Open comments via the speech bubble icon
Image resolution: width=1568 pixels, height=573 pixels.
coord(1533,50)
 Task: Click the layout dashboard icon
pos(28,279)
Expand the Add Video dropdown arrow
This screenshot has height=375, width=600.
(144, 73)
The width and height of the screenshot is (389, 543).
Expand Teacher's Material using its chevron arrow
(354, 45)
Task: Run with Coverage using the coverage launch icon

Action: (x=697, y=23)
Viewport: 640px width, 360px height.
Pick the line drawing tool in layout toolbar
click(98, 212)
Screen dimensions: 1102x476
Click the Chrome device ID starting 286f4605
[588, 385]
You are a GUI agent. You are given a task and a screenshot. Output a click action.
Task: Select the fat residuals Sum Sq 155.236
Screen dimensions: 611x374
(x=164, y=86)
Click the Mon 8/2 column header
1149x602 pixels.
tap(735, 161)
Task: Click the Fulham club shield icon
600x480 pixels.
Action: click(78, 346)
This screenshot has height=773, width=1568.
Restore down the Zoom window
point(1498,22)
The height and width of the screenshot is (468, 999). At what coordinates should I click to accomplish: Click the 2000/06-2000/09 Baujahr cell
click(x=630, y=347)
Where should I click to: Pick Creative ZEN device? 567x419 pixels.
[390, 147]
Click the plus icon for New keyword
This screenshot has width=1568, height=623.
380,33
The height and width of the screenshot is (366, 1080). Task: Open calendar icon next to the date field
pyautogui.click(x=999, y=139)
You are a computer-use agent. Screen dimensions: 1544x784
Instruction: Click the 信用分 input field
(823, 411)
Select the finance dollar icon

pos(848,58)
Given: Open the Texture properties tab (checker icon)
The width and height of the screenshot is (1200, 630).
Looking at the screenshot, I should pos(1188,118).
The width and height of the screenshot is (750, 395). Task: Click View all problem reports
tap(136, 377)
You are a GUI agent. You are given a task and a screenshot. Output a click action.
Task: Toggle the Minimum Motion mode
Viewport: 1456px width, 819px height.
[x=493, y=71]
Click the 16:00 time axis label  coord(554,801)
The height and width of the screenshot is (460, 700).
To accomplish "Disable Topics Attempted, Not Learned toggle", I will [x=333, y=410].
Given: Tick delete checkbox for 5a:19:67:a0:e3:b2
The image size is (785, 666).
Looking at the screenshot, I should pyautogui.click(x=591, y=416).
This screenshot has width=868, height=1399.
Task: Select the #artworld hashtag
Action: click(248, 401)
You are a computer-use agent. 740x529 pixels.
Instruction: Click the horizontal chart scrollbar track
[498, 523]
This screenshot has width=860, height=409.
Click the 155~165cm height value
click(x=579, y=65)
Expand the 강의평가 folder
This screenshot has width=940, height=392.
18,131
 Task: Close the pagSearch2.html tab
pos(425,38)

★ ★ ★ ★ ★ ★ ★

=== JOB ===
Turn the material above into a JSON list of strings with one string for each line, skipping any blank lines.

=== COMPLETE OUTPUT ===
[
  "Open comments via the speech bubble icon",
  "Image resolution: width=1568 pixels, height=573 pixels.",
  "coord(1533,50)",
  " Task: Click the layout dashboard icon",
  "pos(28,279)",
  "Expand the Add Video dropdown arrow",
  "This screenshot has height=375, width=600.",
  "(144, 73)",
  "The width and height of the screenshot is (389, 543).",
  "Expand Teacher's Material using its chevron arrow",
  "(354, 45)",
  "Task: Run with Coverage using the coverage launch icon",
  "Action: (x=697, y=23)",
  "Viewport: 640px width, 360px height.",
  "Pick the line drawing tool in layout toolbar",
  "click(98, 212)",
  "Screen dimensions: 1102x476",
  "Click the Chrome device ID starting 286f4605",
  "[588, 385]",
  "You are a GUI agent. You are given a task and a screenshot. Output a click action.",
  "Task: Select the fat residuals Sum Sq 155.236",
  "Screen dimensions: 611x374",
  "(x=164, y=86)",
  "Click the Mon 8/2 column header",
  "1149x602 pixels.",
  "tap(735, 161)",
  "Task: Click the Fulham club shield icon",
  "600x480 pixels.",
  "Action: click(78, 346)",
  "This screenshot has height=773, width=1568.",
  "Restore down the Zoom window",
  "point(1498,22)",
  "The height and width of the screenshot is (468, 999). At what coordinates should I click to accomplish: Click the 2000/06-2000/09 Baujahr cell",
  "click(x=630, y=347)",
  "Where should I click to: Pick Creative ZEN device? 567x419 pixels.",
  "[390, 147]",
  "Click the plus icon for New keyword",
  "This screenshot has width=1568, height=623.",
  "380,33",
  "The height and width of the screenshot is (366, 1080). Task: Open calendar icon next to the date field",
  "pyautogui.click(x=999, y=139)",
  "You are a computer-use agent. Screen dimensions: 1544x784",
  "Instruction: Click the 信用分 input field",
  "(823, 411)",
  "Select the finance dollar icon",
  "pos(848,58)",
  "Given: Open the Texture properties tab (checker icon)",
  "The width and height of the screenshot is (1200, 630).",
  "Looking at the screenshot, I should pos(1188,118).",
  "The width and height of the screenshot is (750, 395). Task: Click View all problem reports",
  "tap(136, 377)",
  "You are a GUI agent. You are given a task and a screenshot. Output a click action.",
  "Task: Toggle the Minimum Motion mode",
  "Viewport: 1456px width, 819px height.",
  "[x=493, y=71]",
  "Click the 16:00 time axis label  coord(554,801)",
  "The height and width of the screenshot is (460, 700).",
  "To accomplish \"Disable Topics Attempted, Not Learned toggle\", I will [x=333, y=410].",
  "Given: Tick delete checkbox for 5a:19:67:a0:e3:b2",
  "The image size is (785, 666).",
  "Looking at the screenshot, I should pyautogui.click(x=591, y=416).",
  "This screenshot has width=868, height=1399.",
  "Task: Select the #artworld hashtag",
  "Action: click(248, 401)",
  "You are a computer-use agent. 740x529 pixels.",
  "Instruction: Click the horizontal chart scrollbar track",
  "[498, 523]",
  "This screenshot has width=860, height=409.",
  "Click the 155~165cm height value",
  "click(x=579, y=65)",
  "Expand the 강의평가 folder",
  "This screenshot has width=940, height=392.",
  "18,131",
  " Task: Close the pagSearch2.html tab",
  "pos(425,38)"
]